**Material shown**.

* * * * * * * * *

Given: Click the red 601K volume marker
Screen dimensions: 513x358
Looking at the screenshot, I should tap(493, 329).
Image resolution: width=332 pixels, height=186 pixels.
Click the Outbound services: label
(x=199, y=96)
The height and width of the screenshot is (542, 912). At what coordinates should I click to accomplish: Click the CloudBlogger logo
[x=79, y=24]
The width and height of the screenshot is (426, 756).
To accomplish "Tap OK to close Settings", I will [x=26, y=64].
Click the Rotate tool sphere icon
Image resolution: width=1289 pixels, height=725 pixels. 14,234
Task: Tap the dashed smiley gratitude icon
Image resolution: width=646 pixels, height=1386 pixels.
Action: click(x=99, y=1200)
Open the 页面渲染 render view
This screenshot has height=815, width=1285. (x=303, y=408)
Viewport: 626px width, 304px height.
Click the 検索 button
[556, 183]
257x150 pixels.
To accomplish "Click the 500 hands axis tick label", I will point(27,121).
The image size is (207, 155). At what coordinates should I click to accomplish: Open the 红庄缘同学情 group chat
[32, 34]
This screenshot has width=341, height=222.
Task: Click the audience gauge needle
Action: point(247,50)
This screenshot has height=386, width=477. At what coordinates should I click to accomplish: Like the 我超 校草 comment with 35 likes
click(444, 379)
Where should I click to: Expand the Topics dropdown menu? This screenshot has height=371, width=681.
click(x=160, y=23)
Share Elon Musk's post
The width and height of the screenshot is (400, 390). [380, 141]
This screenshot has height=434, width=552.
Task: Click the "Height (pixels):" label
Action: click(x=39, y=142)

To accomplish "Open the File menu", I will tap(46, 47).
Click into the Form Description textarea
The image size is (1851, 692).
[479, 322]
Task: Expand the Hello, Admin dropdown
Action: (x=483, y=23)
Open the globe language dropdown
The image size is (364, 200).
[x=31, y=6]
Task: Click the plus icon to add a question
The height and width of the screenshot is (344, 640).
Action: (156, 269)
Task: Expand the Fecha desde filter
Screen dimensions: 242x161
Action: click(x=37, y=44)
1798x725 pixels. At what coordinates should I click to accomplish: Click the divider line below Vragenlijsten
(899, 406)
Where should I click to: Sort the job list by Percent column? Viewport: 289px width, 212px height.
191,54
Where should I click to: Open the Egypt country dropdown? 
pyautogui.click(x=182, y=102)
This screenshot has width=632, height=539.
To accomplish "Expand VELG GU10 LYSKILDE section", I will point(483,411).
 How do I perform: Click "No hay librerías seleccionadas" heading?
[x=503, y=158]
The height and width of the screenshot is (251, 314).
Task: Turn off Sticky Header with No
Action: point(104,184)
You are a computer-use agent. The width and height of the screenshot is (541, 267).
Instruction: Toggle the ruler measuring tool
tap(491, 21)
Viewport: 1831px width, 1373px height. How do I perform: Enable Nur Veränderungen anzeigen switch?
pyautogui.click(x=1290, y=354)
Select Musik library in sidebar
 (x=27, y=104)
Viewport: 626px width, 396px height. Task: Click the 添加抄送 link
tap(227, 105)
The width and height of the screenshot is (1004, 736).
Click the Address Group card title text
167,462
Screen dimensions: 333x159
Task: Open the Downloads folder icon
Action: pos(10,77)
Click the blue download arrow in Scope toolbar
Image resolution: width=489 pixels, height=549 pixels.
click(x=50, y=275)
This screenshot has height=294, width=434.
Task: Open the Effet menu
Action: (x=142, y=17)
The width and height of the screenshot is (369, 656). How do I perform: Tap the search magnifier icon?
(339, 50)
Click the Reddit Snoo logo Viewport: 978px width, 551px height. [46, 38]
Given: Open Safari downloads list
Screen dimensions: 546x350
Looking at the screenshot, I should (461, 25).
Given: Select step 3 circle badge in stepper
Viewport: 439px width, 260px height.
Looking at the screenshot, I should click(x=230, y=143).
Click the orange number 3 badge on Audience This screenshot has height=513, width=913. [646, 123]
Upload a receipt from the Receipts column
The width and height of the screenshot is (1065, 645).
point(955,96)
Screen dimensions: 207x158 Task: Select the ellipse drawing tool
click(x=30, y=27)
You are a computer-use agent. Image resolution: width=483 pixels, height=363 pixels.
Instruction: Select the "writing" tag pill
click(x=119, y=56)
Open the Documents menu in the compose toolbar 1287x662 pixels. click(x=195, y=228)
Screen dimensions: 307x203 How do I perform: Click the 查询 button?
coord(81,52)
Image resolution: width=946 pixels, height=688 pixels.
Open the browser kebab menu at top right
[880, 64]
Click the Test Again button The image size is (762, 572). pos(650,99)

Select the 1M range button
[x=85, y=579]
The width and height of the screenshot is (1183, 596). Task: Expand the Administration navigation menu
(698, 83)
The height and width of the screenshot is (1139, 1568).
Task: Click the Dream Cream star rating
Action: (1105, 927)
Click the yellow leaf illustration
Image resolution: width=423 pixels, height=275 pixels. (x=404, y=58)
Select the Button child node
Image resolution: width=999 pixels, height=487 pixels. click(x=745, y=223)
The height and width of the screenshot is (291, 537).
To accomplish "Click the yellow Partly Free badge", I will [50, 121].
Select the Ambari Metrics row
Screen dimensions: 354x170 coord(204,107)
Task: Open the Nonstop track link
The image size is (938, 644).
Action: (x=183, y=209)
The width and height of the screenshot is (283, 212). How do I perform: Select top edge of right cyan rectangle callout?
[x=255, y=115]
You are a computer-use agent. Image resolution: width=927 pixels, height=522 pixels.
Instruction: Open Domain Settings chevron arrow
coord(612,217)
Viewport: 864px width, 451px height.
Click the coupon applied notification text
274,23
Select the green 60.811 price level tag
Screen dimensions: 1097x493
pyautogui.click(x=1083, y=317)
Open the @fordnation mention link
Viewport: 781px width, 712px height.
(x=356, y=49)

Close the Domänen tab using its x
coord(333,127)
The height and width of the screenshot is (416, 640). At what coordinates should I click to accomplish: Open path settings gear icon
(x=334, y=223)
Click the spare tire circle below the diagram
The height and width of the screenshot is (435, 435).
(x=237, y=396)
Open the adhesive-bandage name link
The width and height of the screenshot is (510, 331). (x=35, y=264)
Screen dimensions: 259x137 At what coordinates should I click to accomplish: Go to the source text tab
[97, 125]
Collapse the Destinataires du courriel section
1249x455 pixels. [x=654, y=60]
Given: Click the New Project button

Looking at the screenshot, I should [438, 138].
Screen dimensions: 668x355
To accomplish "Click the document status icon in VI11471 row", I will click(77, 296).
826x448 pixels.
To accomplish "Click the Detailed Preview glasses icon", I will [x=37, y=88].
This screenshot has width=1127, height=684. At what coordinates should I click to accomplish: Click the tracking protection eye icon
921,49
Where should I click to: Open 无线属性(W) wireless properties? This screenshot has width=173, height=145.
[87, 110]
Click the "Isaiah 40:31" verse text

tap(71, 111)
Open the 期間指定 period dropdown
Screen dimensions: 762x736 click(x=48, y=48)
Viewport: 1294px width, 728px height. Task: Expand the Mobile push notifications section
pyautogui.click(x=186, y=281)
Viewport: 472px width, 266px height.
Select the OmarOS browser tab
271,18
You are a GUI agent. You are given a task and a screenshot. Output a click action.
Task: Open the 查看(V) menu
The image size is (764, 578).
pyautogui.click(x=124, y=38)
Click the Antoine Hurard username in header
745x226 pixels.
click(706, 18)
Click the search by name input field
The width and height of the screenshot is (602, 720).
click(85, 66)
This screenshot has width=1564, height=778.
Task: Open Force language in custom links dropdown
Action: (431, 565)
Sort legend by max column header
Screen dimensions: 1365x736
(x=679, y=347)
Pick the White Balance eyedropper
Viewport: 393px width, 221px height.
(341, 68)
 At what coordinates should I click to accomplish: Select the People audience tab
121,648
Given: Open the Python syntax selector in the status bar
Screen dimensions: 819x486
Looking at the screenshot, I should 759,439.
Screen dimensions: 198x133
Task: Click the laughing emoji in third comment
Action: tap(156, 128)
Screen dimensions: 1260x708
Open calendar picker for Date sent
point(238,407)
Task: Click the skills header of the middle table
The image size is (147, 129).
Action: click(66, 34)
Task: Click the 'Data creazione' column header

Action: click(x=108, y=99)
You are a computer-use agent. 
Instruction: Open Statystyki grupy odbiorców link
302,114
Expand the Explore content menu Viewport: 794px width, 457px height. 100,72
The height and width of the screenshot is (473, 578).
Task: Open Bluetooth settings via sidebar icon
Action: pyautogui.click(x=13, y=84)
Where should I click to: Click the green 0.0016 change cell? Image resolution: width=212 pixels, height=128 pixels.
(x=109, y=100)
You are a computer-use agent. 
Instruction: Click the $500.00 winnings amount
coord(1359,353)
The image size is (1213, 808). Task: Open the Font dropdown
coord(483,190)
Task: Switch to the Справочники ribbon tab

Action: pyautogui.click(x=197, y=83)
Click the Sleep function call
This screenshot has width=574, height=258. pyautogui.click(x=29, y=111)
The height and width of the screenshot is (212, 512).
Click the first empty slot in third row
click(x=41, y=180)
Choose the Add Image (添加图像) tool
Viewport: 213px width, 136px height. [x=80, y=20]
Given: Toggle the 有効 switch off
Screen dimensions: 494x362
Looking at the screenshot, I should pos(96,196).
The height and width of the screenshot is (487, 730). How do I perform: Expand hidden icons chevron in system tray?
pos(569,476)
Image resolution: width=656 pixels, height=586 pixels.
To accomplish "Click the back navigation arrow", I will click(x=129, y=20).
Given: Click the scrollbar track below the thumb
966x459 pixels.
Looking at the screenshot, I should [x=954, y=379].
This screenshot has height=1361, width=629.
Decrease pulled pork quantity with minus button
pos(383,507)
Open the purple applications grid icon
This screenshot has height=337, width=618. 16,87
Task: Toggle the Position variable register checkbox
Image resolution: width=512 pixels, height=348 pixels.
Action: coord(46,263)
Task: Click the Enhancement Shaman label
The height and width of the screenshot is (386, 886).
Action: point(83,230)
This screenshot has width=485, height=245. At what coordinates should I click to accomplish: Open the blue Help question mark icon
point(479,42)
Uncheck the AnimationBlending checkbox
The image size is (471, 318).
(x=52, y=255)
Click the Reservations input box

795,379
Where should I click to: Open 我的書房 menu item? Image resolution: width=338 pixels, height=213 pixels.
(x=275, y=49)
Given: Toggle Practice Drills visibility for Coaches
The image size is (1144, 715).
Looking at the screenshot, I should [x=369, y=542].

* * * * * * * * *

Where a line of the records holds the word "status", copy that line.

**Result of this exercise**.
To accomplish "Click the document status icon in VI11471 row", I will click(77, 296).
Given: Open the Python syntax selector in the status bar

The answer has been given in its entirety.